:: EXERCISE ::
Only a number is expected here: the count of lines in this data where "agent" occurs.

[Opening INPUT section]

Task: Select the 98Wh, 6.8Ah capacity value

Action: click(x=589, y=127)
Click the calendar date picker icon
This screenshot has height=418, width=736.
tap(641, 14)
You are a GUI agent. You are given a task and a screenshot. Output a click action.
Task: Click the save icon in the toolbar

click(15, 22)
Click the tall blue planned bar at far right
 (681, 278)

[Closing INPUT section]
[Opening INPUT section]

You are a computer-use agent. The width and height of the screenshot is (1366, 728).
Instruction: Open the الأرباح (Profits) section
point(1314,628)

[Closing INPUT section]

:: RESULT OF THE EXERCISE ::
2